Reffitt was originally arrested on Jan. 18. His son, who had contacted the FBI about two weeks before the Jan. 6 riot, told the feds that Reffitt made threatening statements. He was ordered held until trial.

Reffitt, in a letter to ProPublica, bragged that the group could have taken over the U.S. Capitol if they had wanted to, and was recorded telling his son that he did bring a weapon onto Capitol grounds.

He later bragged about carrying a pistol to the Capitol and telling an officer he “better get a bigger damn gun,” according to federal authorities.

“I had my Spartan Armor plates, my kidney plates, and my .40 on my side,” Reffitt allegedly told other members of the Three Percenters militia in a Zoom call on Jan. 10. Federal authorities also alleged that Reffitt “laid out his plan to attack ‘mainstream media,’ ‘Silicon Valley,’ and ‘Big Tech’” during that militia meeting, and described a social media company’s facility in a nearby Texas town.

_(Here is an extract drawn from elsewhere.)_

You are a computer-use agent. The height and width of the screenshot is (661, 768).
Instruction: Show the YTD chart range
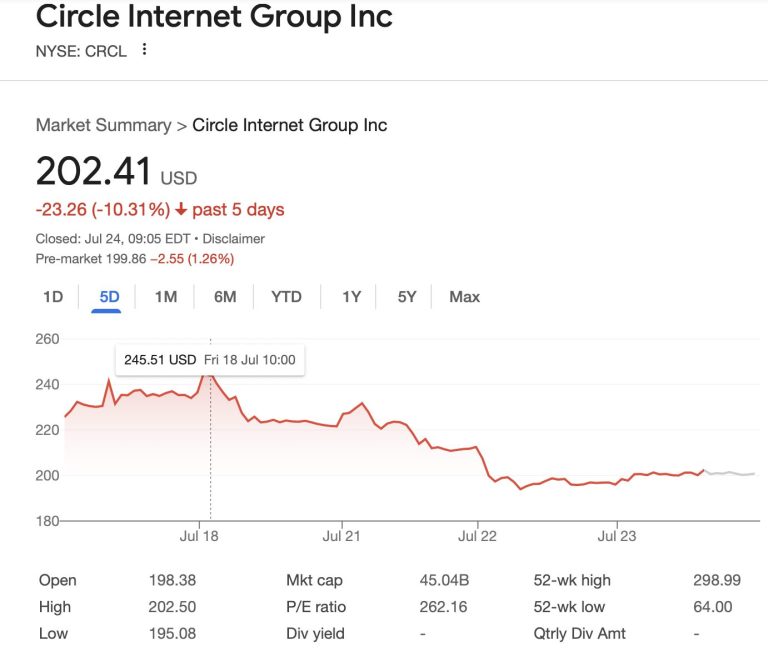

Some congressional Republicans147 of whom voted to overturn the 2020 election results ― have sought to downplay the Jan. 6 attack, objecting to the use of the term “insurrection” and claiming that few defendants were arrested with weapons on Jan. 6, even though law enforcement officials were so overwhelmed on Jan. 6 that they made very few arrests on the spot. One Republican who has downplayed the attack, Rep. Andrew Clyde of Georgia, refused to shake the hand of D.C. police officer Mike Fanone, who was electroshocked by Trump fanatic Daniel Rodriguez that day.

But the truth is that many of the defendants who swarmed the Capitol didn’t leave their guns at home because of some high-minded commitment to nonviolence. As laid out in multiple court documents and in HuffPost’s review of the social media accounts of several Capitol defendants, many of the rioters made a strategic choice not to bring firearms because they believed that carrying such weapons would make them less effective. They worried that, under D.C. gun laws, law enforcement would arrest them before they reached the Capitol. So they strategically made the choice to carry street-legal weapons they could use at the Capitol: stun guns, Tasers, pepper spray, bear spray, wasp spray, baseball bats, axes, hockey sticks, batons, flagpoles, knives and anything they could use as a blunt weapon.

As federal authorities continue to make their way through cases and discover additional evidence, more weapons charges against future and current defendants are a near certainty.